Task to carry out: Each entry should be set down again verbatim, with the images omitted.

The data:
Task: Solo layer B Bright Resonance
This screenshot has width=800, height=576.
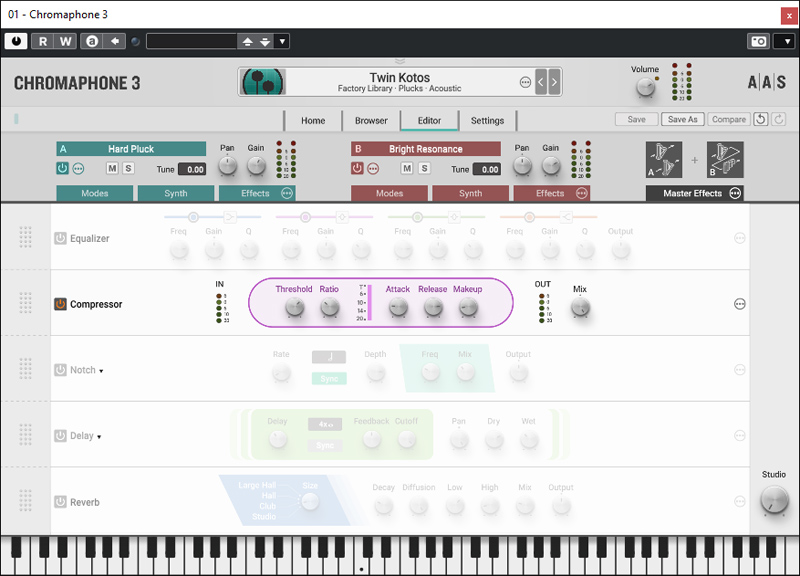Action: click(x=424, y=168)
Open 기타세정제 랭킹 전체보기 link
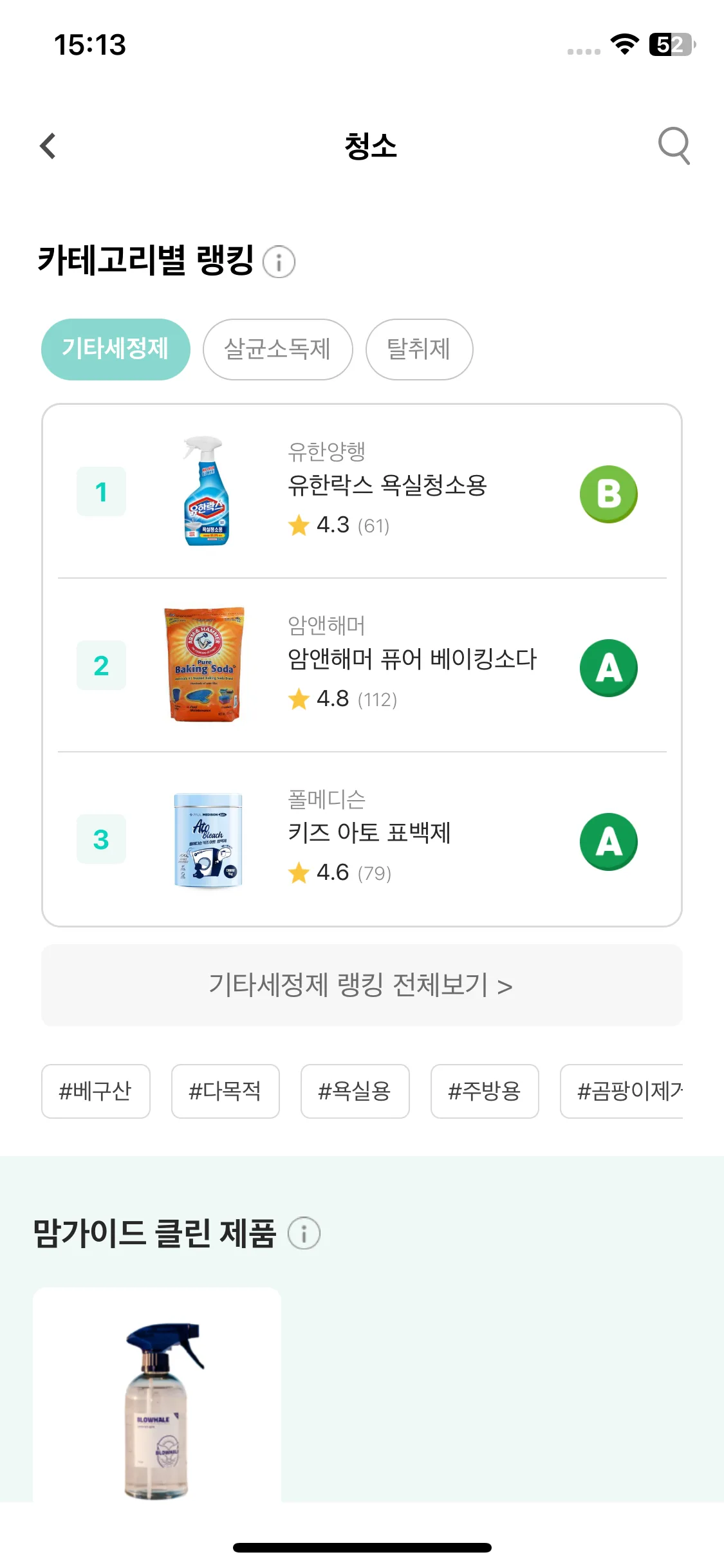This screenshot has width=724, height=1568. (x=362, y=985)
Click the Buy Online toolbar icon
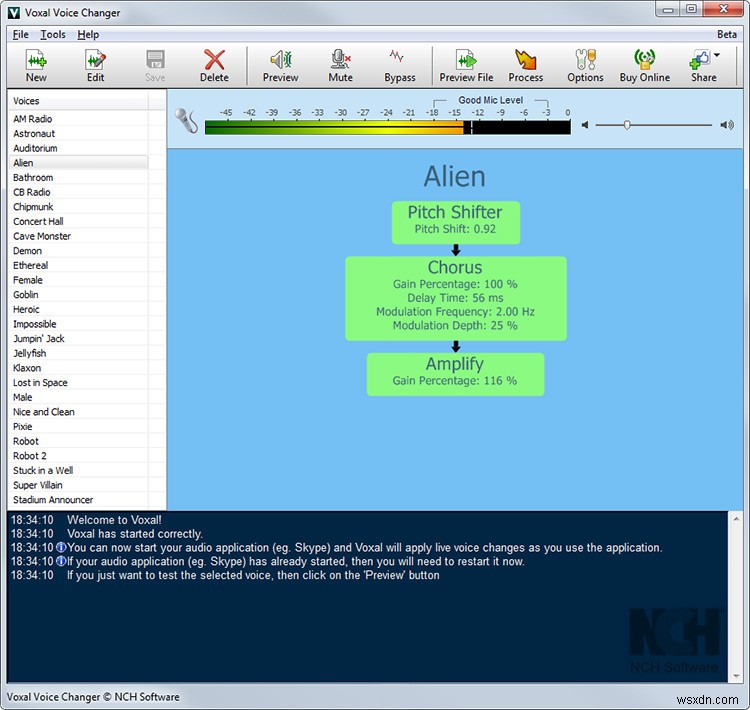This screenshot has height=710, width=750. [644, 65]
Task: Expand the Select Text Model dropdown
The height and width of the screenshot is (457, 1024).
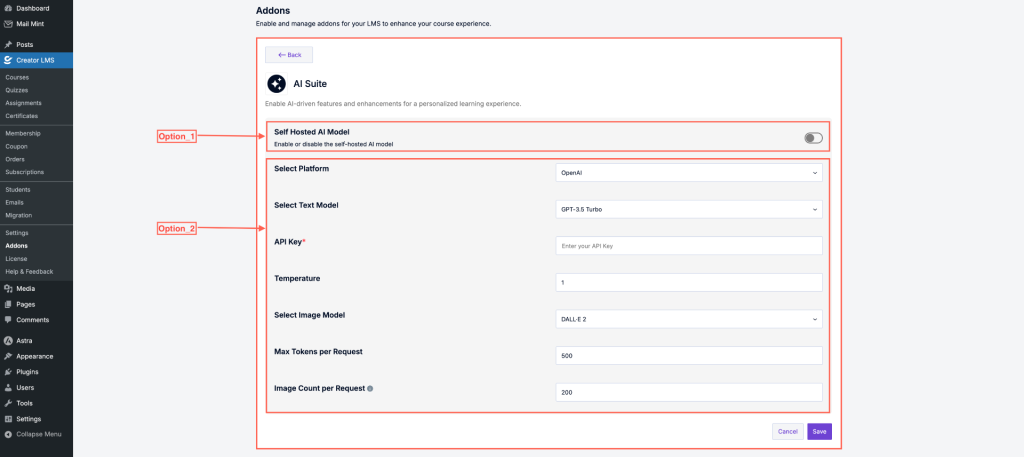Action: tap(689, 209)
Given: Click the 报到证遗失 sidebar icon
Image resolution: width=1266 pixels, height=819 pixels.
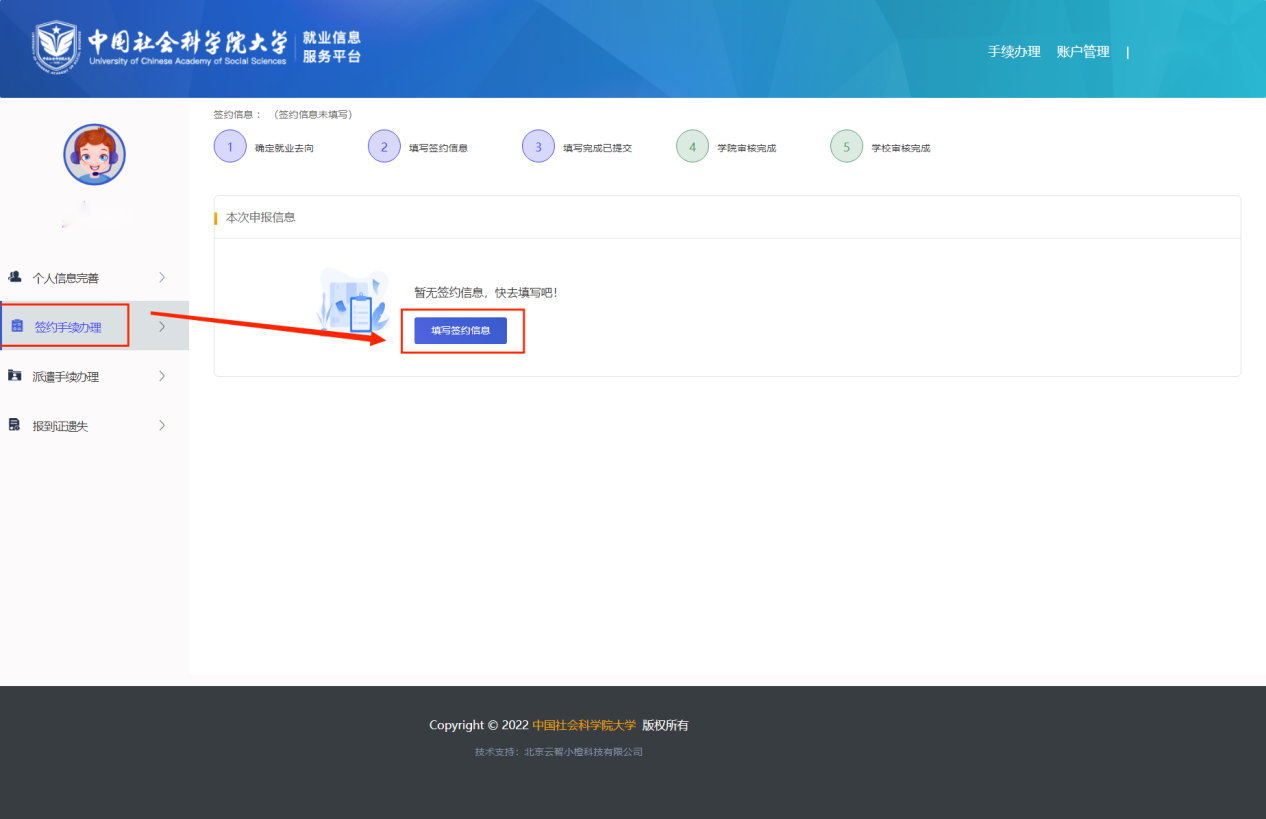Looking at the screenshot, I should (15, 425).
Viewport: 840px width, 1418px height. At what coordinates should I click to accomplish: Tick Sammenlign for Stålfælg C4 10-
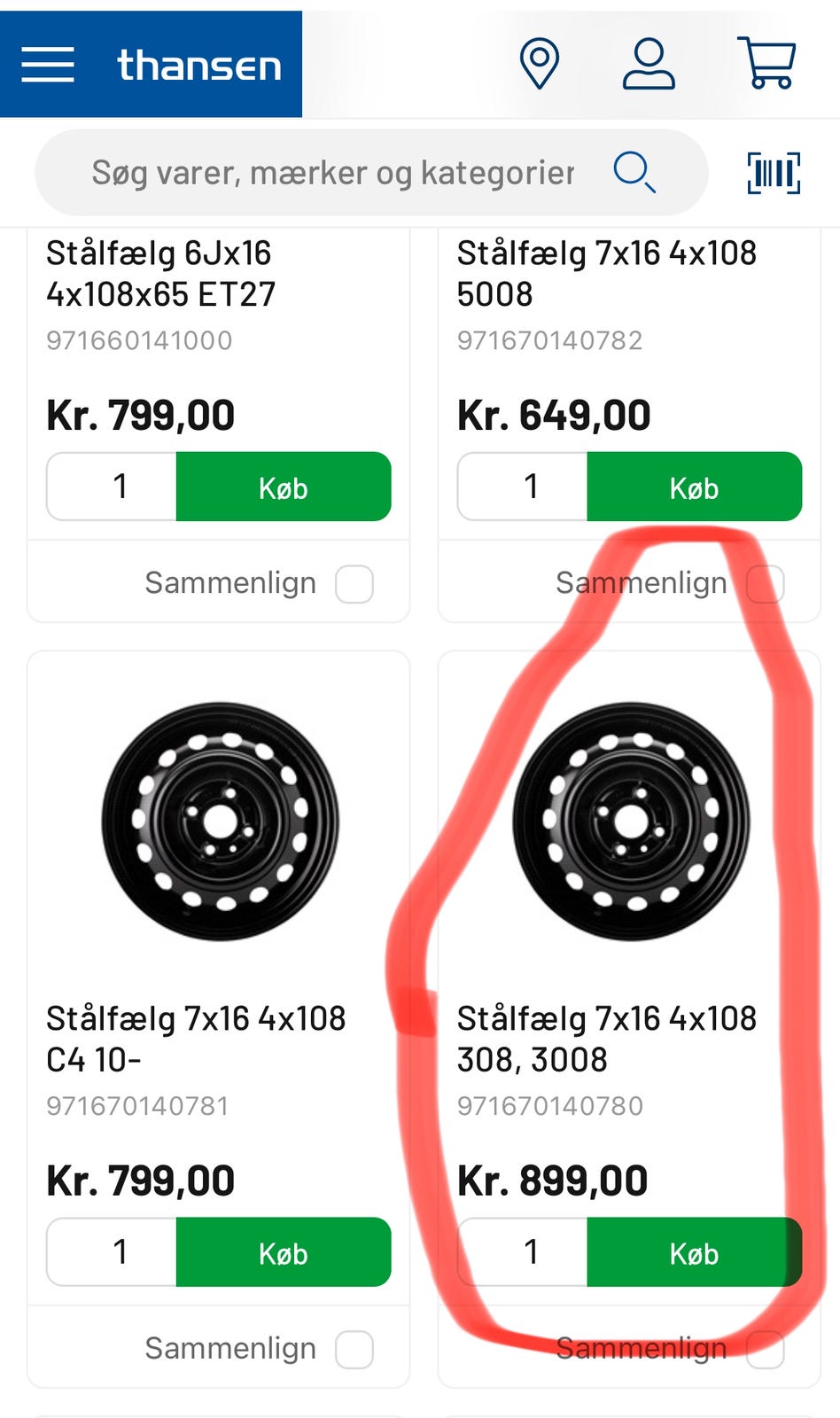[354, 1350]
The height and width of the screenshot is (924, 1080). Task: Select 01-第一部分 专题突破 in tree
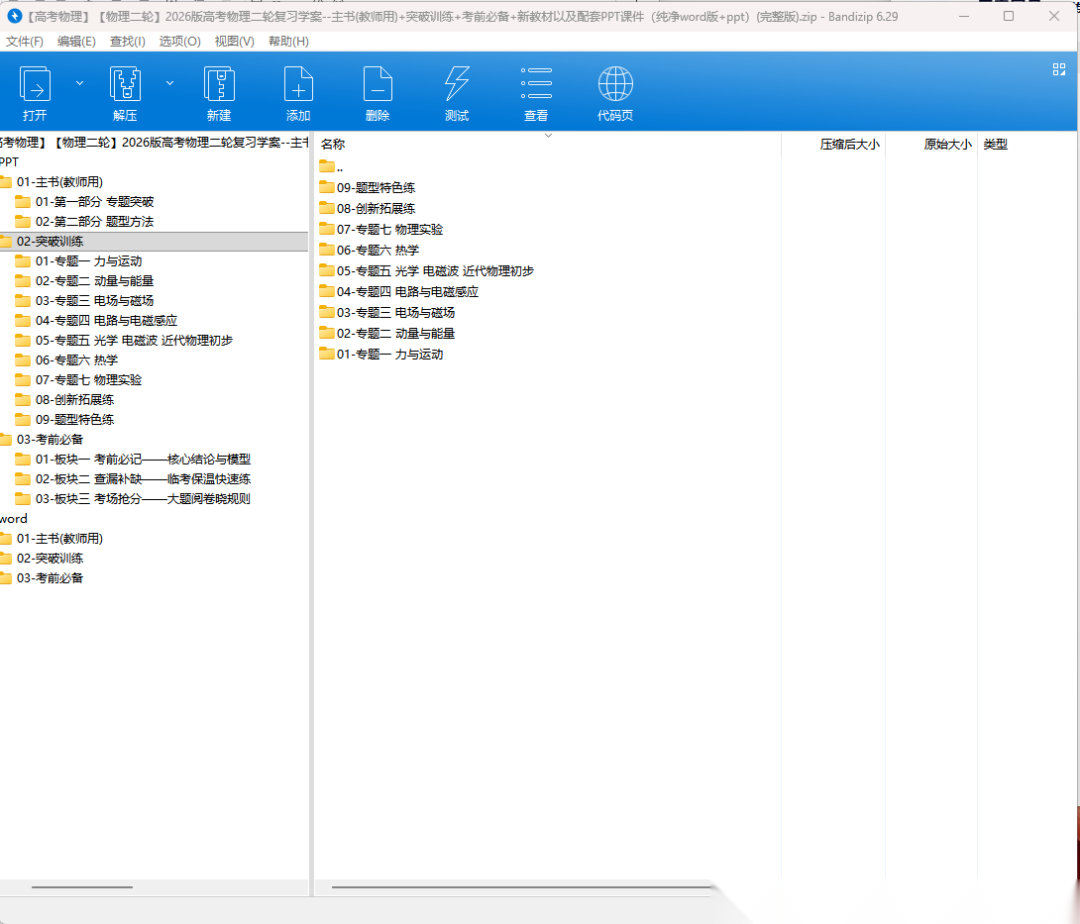(x=94, y=201)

Written solution:
Task: Solo layer B Bright Resonance
This screenshot has width=800, height=576.
Action: click(x=424, y=168)
Open 기타세정제 랭킹 전체보기 link
This screenshot has width=724, height=1568. (x=362, y=985)
Click the Buy Online toolbar icon
This screenshot has height=710, width=750. [644, 65]
Task: Expand the Select Text Model dropdown
The height and width of the screenshot is (457, 1024).
Action: tap(689, 209)
Given: Click the 报到证遗失 sidebar icon
Image resolution: width=1266 pixels, height=819 pixels.
Looking at the screenshot, I should (15, 425).
Viewport: 840px width, 1418px height. At what coordinates should I click to accomplish: Tick Sammenlign for Stålfælg C4 10-
[354, 1350]
The height and width of the screenshot is (924, 1080). Task: Select 01-第一部分 专题突破 in tree
(x=94, y=201)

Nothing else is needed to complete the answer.